JSON Configuration Fields Specifying Migrator Parameters

21.4 JSON Configuration Fields Specifying Migrator Parameters

You configure JSON-to-duality migration by passing a migrator configuration object as argument to PL/SQL DBMS_JSON_DUALITY subprograms infer_schema, infer_and_generate_schema, and import_all. The supported fields of such an object are described.

Note:

You might want to skim this topic on a first reading, and refer back to it later. The information is presented here to give you an idea of what's available.

Procedure import_all is the only subprogram that uses configuration fields errorLog, errorLogSchema, and rejectLimit. Functions infer_schema and infer_and_generate_schema are the only subprograms that use configuration fields hints, ingestLimit, minFieldFrequency, minTypeFrequency, normalize, outputFormat, softnessThreshold, tablespace, updatability, and useFlexFields.

The configuration fields actually used by the various DBMS_JSON_DUALITY migrator subprograms are thus different, but there is some overlap. You can pass any of the configuration fields to any of these subprograms; fields that aren't used are ignored. In particular, this means that you can pass a common configuration document to any of these subprograms.
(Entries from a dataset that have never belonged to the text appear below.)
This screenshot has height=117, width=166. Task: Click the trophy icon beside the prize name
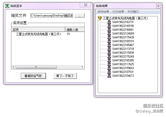(x=100, y=18)
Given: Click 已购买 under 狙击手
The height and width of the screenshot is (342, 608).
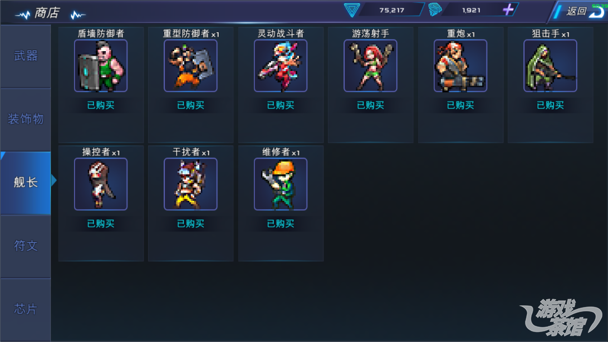Looking at the screenshot, I should (x=550, y=105).
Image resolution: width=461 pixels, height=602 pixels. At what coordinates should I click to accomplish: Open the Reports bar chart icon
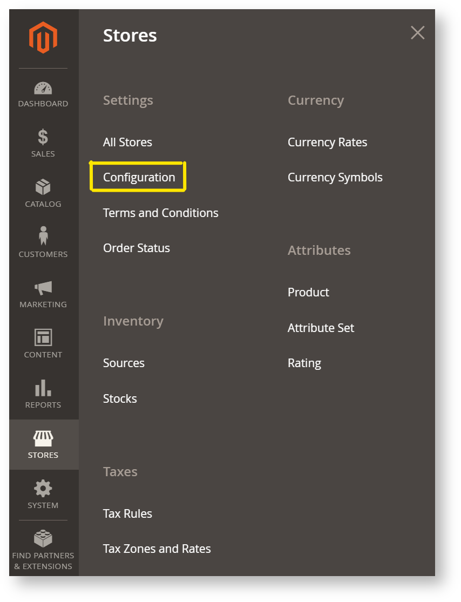pyautogui.click(x=43, y=388)
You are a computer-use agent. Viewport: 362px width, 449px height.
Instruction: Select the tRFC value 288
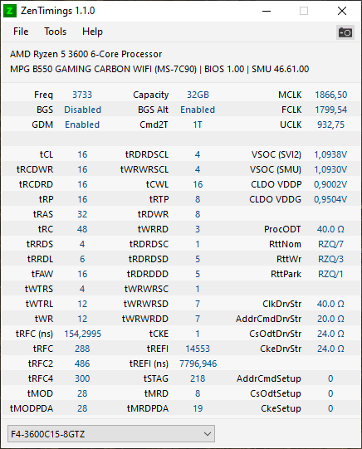pyautogui.click(x=82, y=349)
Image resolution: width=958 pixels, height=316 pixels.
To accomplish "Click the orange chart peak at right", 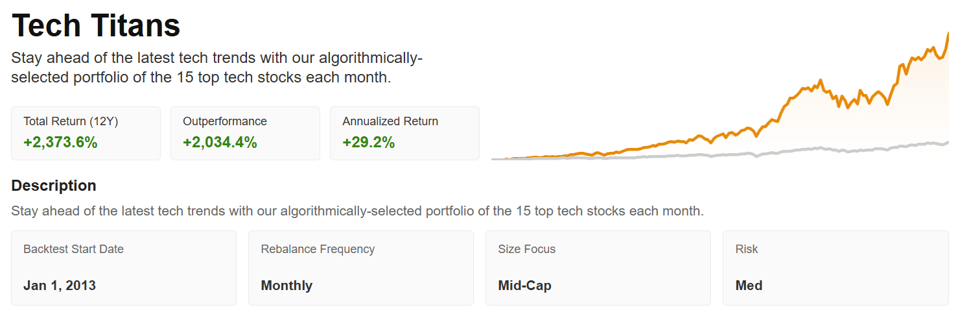I will [x=948, y=35].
Instead of accepting a JSON configuration object, PL/SQL subprograms import, validate_schema_report, and validate_import_report accept specific non-JSON arguments that act the same as, or similarly to, the use of some of the configuration fields. The parameter names are similar to the field names, and the field descriptions here generally apply to the corresponding parameters as well. For example, parameter table_name of function validate_import_report corresponds to configuration field tableName.

These are the migrator configuration fields. All of them except tableNames are optional. The use of any fields other than those listed raises an error.

errorLog (Optional) — A string that names the single error log to use, or an array of strings that name the error logs to use, one for each duality view.

Field errorLog is used only for procedure import_all.
errorLogSchema (Optional) — A string that names the database schema (user) that owns the error log(s). If you don't specify an error-log owner in errorLogSchema, then the name of the currently connected user is used.

Field errorLogSchema is used only for procedure import_all.
hints (Optional) — A JSON array with elements that are JSON objects whose fields specify overrides for the behavior of the converter in generating a relational schema. The name "hint" is a bit of a misnomer, as these are imperatives, not mere suggestions: if a hint can't be respected for some reason then an error is raised; a hint is never ignored. An error is also raised if a hint is specified incorrectly.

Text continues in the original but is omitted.